Feeling a bit out of touch from getting too micro in the development of high profile platforms, it is all too easy to be influenced by their big money potential and ignore the dissociative effect, digitizing the way we experience fashion, which is innately such a physical thing. Sometimes we have to go back to the source. Touch the fabric, browse in a store, seek the advice of a sales consultant.
Holding on to that material notion of fashion, it turns out, is the thing that might create this bridge between the two worlds that are still so divergent in their definition of what FashionTech can be. The material notion of fashion might be the place where designers feel safe exploring, while letting technology enable their process rather than add more noise and confusion to it as it does in the online world.
These check points are critical, questioning again where this attachement to the idea of technology comes from in order to reaffirm a stance. (If you go back to the first post on this blog, you'll see that when I started my business, I thought having a website would dilute the brand). So have I done a 180 only to start curving back towards my anchors in the physical world?

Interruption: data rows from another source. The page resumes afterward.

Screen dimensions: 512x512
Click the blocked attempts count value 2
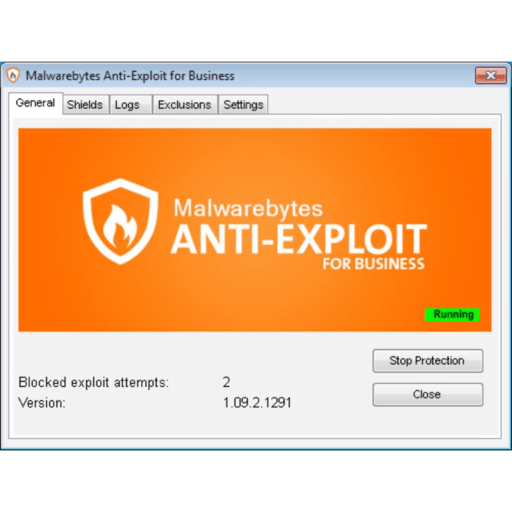226,382
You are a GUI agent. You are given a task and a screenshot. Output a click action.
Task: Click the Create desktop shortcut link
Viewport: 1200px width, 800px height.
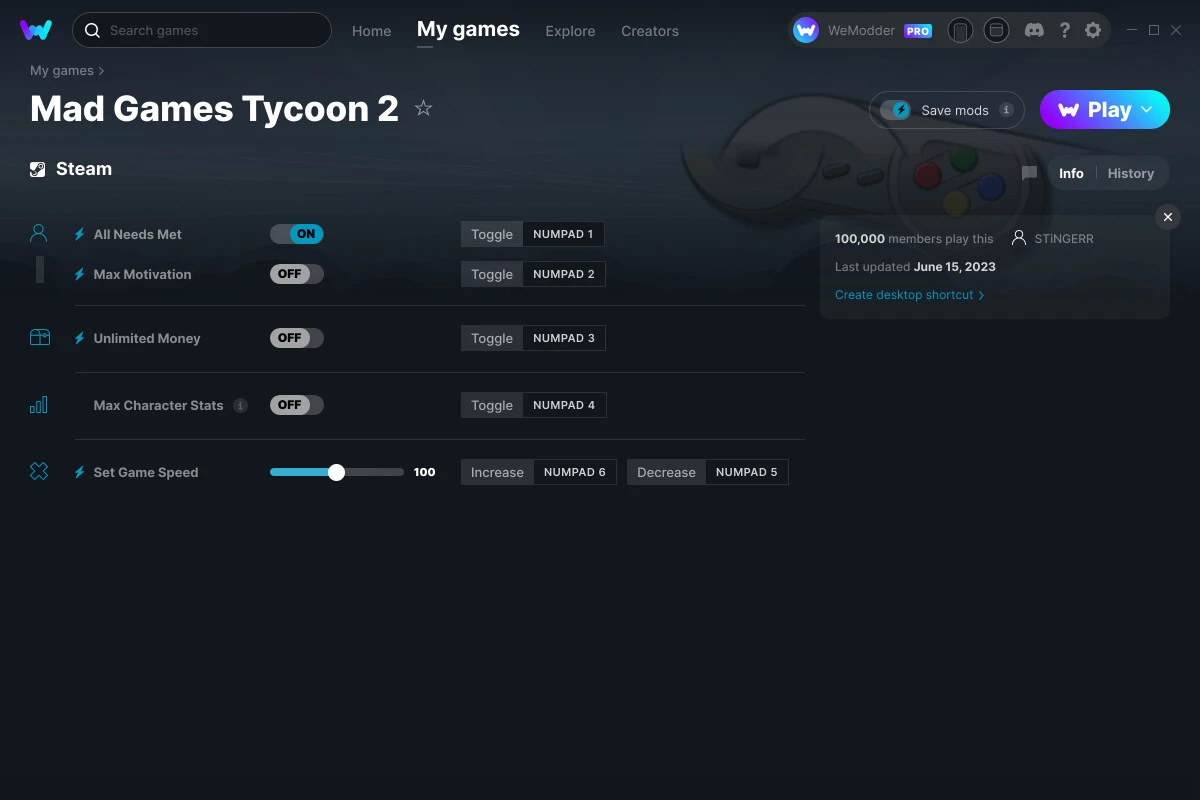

Whatever the next several years look like in fashion technology landscape, I do know that the product side cannot be forgotten. That's why I'm in this business in the first place. There is a balance between knowing all of these things about the technology/online/mobile world of fashion, and making decisions applying them to ones own business. And my gut tells me that a lot of what is going on with the buzz worthy emerging businesses is busy work to occupy us until the real innovation kicks in. I'm also not out to build a business for a big buy out. The goal here is "built to last," which means steady and, sure, slow. Patience & continued searching.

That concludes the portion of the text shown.